## What the exercise asks
Please return only the lines from the one with "The height and" through the final line of the data, unchanged, with pictures omitted.

── Records provided

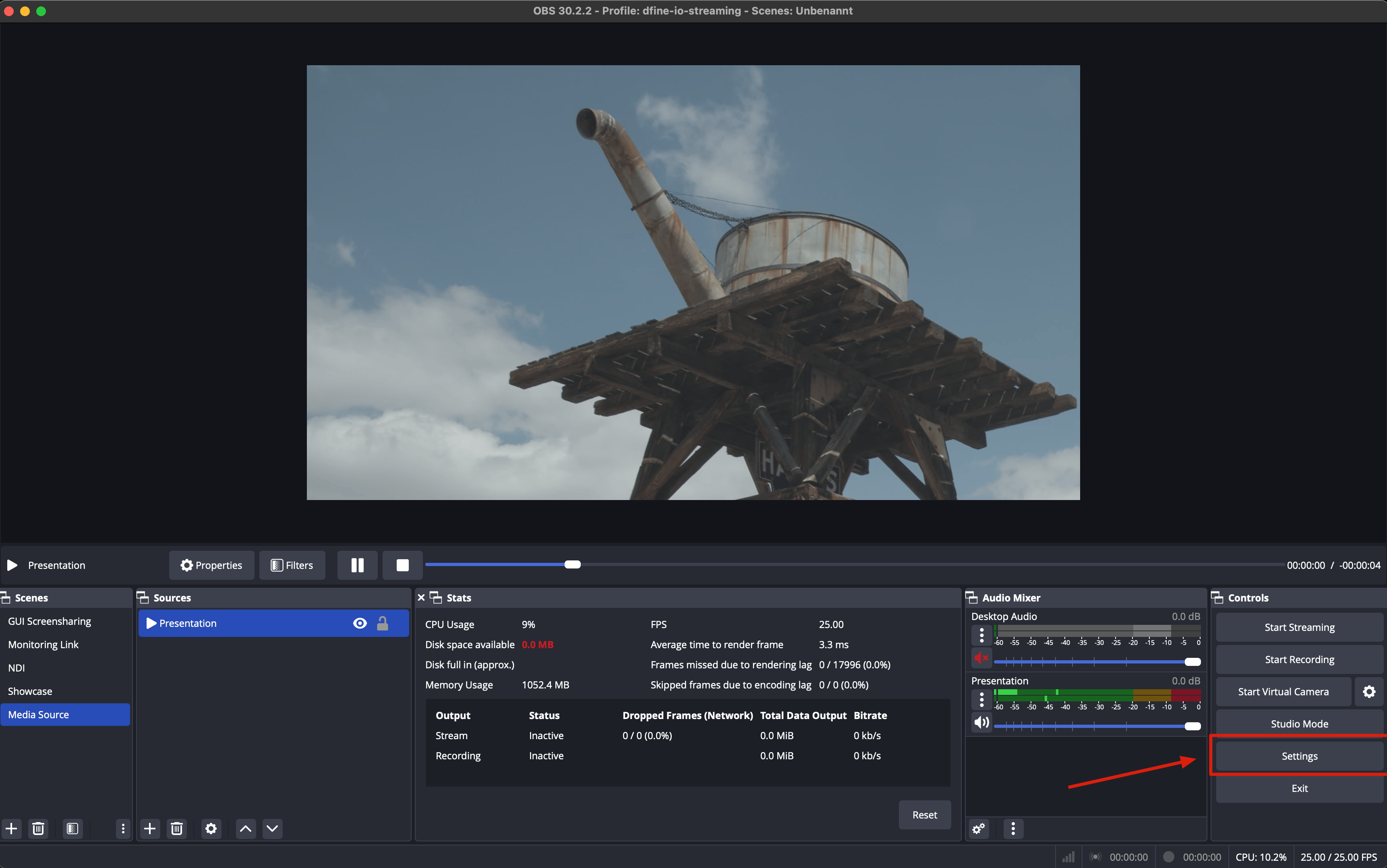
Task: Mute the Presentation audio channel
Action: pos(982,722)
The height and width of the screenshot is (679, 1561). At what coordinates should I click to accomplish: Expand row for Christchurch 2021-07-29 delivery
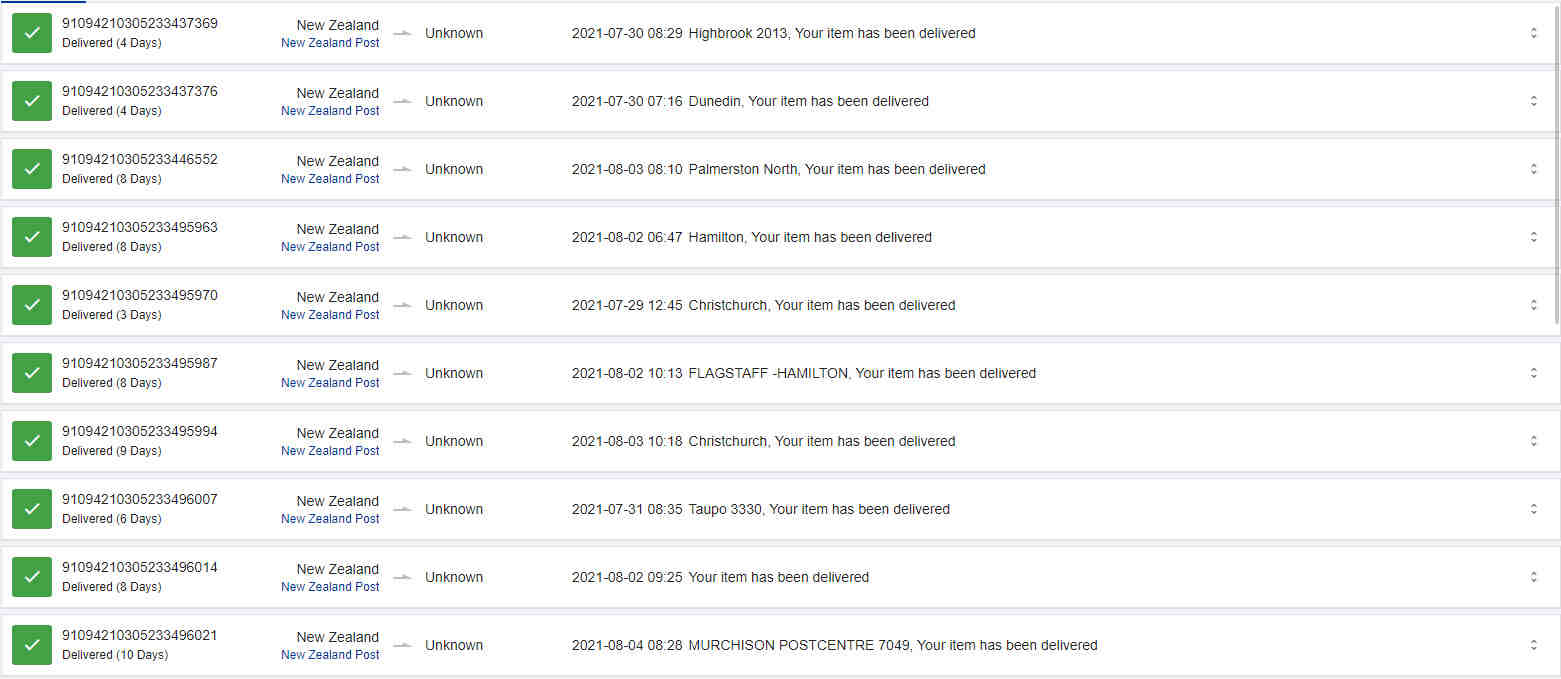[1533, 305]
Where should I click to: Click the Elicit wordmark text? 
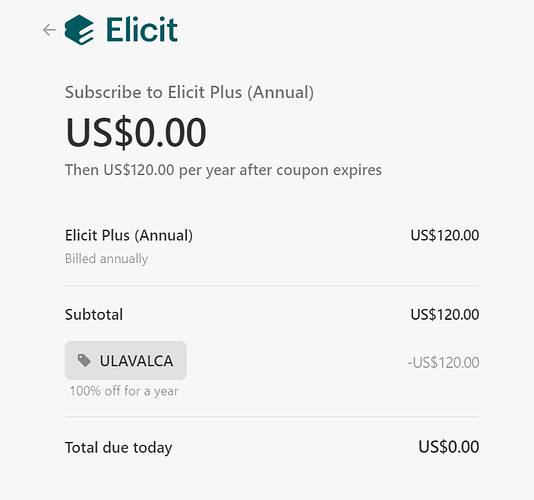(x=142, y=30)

────

## Result
The height and width of the screenshot is (679, 1561). At what coordinates should I click to accomplish: Expand row for Christchurch 2021-07-29 delivery
[1533, 305]
Where should I click to: Click the Elicit wordmark text? 
(x=142, y=30)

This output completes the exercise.